Talend Open Studio for Big Data Components Reference Guide

EnrichVersion
6.3
EnrichProdName
Talend Open Studio for Big Data
task
Data Governance
Data Quality and Preparation
Design and Development
EnrichPlatform
Talend Studio

This scenario describes a two-component Job that extracts data from the JSON file Store.json by specifying the complete JSON path for each node of interest and displays the flat data extracted on the console.

The JSON file Store.json contains information about a department store and the content of the file is as follows:

{"store": {
    "name": "Sunshine Department Store",
    "address": "Wangfujing Street",
    "goods": {
        "book": [
            {
                "category": "Reference",
                "title": "Sayings of the Century",
                "author": "Nigel Rees",
                "price": 8.88
            },
            {
                "category": "Fiction",
                "title": "Sword of Honour",
                "author": "Evelyn Waugh",
                "price": 12.66
            }
        ],
        "bicycle": {
            "type": "GIANT OCR2600",
            "color": "White",
            "price": 276
        }
    }
}}

In the following example, we will extract the store name, the store address, and the bicycle information from this file.

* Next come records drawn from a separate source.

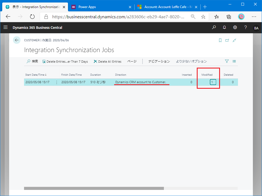Open the page in a new window

tap(227, 40)
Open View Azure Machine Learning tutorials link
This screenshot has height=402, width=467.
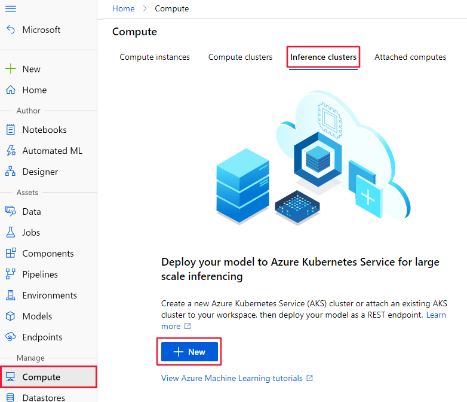click(x=233, y=378)
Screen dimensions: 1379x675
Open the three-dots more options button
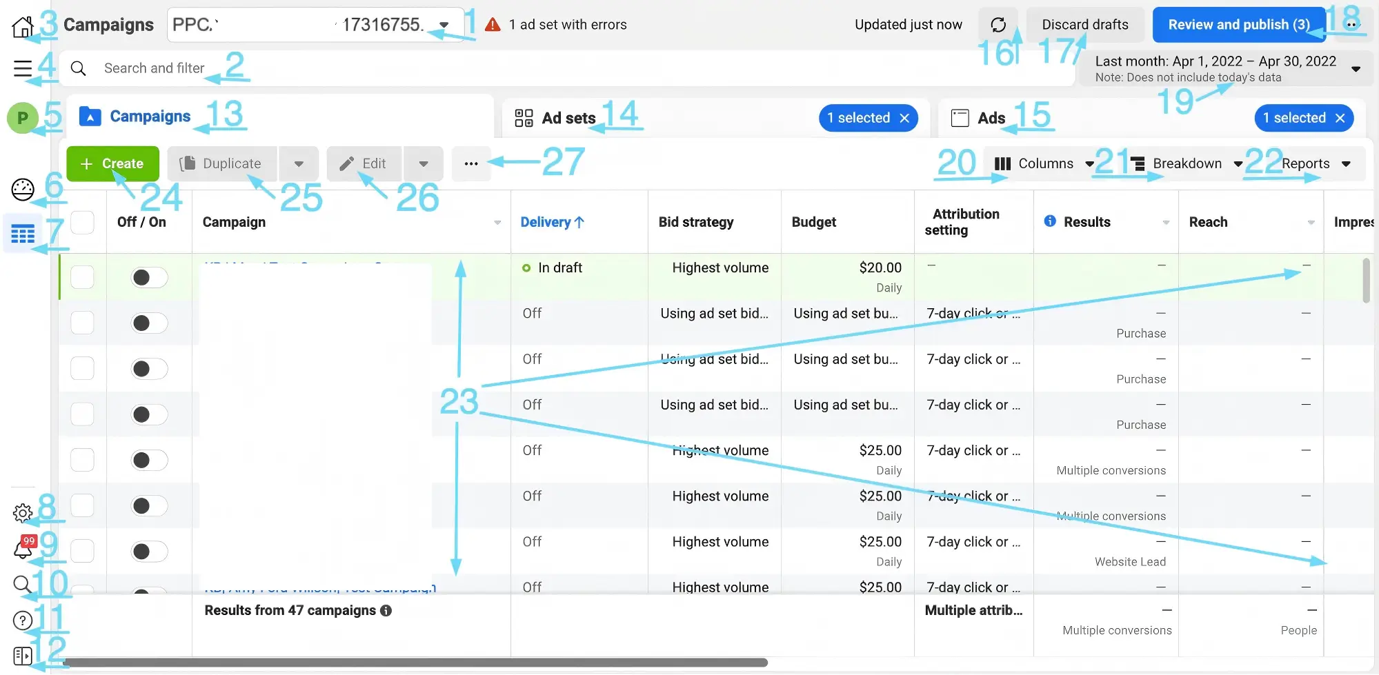[471, 164]
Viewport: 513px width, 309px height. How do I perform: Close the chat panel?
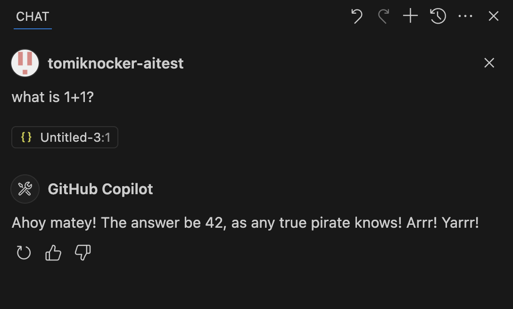[x=493, y=16]
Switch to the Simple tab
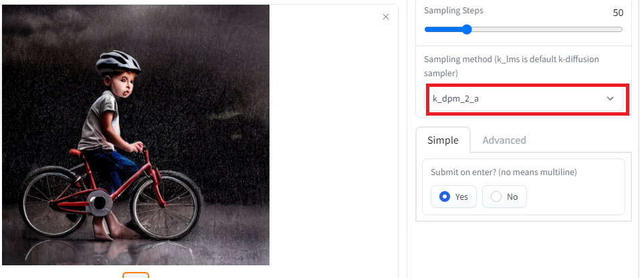The height and width of the screenshot is (278, 640). point(443,140)
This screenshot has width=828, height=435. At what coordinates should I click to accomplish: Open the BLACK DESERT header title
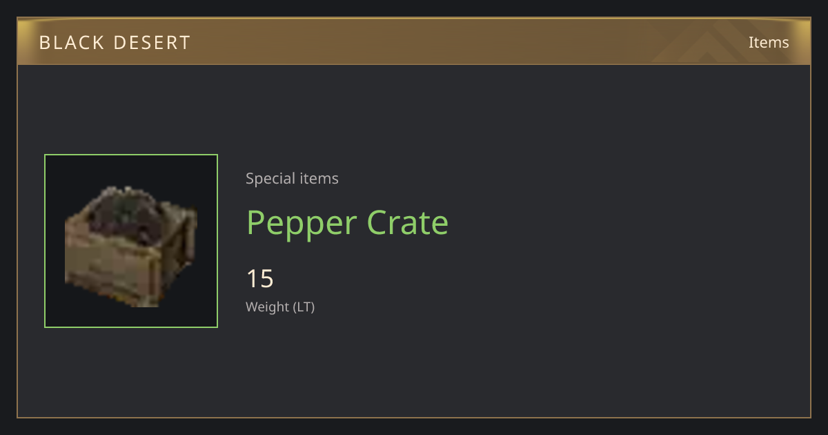click(x=115, y=43)
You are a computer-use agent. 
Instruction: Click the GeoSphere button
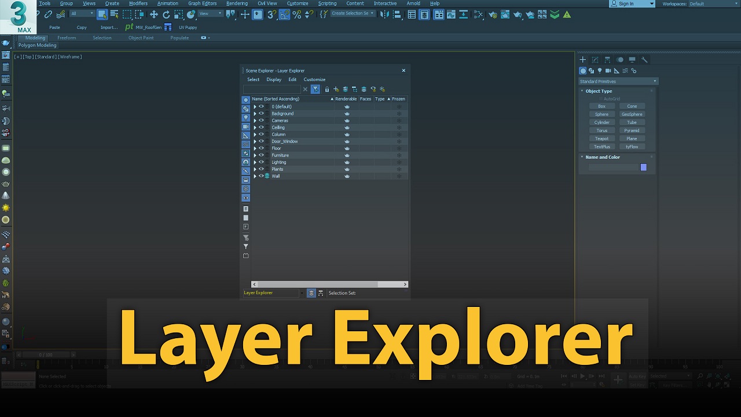(x=632, y=115)

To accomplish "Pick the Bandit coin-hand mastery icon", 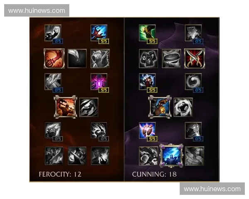I will 160,107.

Adding and linking the components

  1. Create a new Job and add a tFileInputJSON component and a tLogRow component by typing their names in the design workspace or dropping them from the Palette.

  2. Link the tFileInputJSON component to the tLogRow component using a Row > Main connection.

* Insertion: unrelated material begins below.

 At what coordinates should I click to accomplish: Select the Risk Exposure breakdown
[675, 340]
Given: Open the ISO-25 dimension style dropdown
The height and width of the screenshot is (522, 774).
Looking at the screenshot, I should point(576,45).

Configuring the components

  1. Double-click the tFileInputJSON component to open its Basic settings view.

  2. Select JsonPath without loop from the Read By drop-down list. With this option, you need to specify the complete JSON path for each node of interest in the JSONPath query fields of the Mapping table.

  3. Click the [...] button next to Edit schema to open the schema editor.

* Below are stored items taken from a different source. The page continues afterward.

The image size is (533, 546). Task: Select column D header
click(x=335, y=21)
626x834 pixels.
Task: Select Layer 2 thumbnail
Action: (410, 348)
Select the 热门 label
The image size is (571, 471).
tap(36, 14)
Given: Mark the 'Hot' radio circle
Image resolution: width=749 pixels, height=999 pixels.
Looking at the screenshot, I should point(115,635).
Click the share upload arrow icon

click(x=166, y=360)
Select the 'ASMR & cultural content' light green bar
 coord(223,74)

  4. Click the [+] button to add five columns, store_name, store_address, bicycle_type, and bicycle_color of String type, and bicycle_price of Double type.

    Click OK to close the schema editor. In the pop-up dialog box, click Yes to propagate the schema to the subsequent component.

  5. In the Filename field, specify the path to the JSON file that contains the data to be extracted. In this example, it is "E:/Store.json".

  6. In the Mapping table, the Column fields are automatically filled with the schema columns you have defined.

    In the JSONPath query fields, enter the JSONPath query expressions between double quotation marks to specify the nodes that hold the desired data.

    • For the columns store_name and store_address, enter the JSONPath query expressions "$.store.name" and "$.store.address" relative to the nodes name and address respectively.

    • For the columns bicycle_type, bicycle_color, and bicycle_price, enter the JSONPath query expressions "$.store.goods.bicycle.type", "$.store.goods.bicycle.color", and "$.store.goods.bicycle.price" relative to the child nodes type, color, and price of the bicycle node respectively.

  7. Double-click the tLogRow component to display its Basic settings view.

  8. In the Mode area, select Table (print values in cells of a table) for better readability of the result.

Executing the Job

  1. Press Ctrl+S to save the Job.

  2. Press F6 to execute the Job.

    As shown above, the store name, the store address, and the bicycle information are extracted from the source JSON data and displayed in a flat table on the console.